Pixel coordinate grounding data
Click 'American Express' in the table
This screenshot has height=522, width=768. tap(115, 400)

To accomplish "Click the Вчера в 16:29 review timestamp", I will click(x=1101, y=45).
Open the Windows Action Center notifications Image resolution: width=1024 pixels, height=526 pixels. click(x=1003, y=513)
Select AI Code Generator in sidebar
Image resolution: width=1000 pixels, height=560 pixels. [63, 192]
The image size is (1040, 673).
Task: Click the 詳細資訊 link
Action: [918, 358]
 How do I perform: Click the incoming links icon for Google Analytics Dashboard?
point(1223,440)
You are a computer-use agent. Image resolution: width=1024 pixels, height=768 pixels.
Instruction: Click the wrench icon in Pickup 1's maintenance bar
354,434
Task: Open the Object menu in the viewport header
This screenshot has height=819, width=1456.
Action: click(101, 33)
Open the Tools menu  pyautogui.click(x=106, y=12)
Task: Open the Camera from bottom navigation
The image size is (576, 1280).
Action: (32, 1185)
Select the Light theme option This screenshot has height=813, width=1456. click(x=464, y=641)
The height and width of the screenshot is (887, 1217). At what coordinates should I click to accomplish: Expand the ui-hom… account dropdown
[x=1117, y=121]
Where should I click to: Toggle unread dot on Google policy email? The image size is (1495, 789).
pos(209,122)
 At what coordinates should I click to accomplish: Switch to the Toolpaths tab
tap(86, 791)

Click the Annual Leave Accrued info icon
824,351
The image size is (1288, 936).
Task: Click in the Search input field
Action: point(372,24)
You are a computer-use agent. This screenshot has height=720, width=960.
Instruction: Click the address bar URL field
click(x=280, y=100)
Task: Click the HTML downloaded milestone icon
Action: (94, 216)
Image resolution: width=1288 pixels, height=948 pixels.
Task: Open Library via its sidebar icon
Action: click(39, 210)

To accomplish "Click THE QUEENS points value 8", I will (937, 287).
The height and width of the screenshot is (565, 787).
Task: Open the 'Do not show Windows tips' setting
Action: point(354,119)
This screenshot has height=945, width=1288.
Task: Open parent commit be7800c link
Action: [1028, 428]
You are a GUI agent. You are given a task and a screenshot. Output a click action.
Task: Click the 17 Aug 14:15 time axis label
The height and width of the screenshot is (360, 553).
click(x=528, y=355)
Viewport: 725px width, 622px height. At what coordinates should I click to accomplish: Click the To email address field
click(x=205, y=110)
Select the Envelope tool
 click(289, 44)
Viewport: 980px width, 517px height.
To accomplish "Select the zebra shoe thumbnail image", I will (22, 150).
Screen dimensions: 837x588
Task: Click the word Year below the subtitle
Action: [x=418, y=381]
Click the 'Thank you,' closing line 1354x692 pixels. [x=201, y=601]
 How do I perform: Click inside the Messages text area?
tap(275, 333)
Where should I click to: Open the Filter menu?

• [Directions for this task] Among the lines above, find those with the word "menu" and list them.

• [Response for this exercise]
Task: Open the Object menu in the viewport header
Open the Tools menu  pyautogui.click(x=106, y=12)
Where should I click to: Open the Filter menu?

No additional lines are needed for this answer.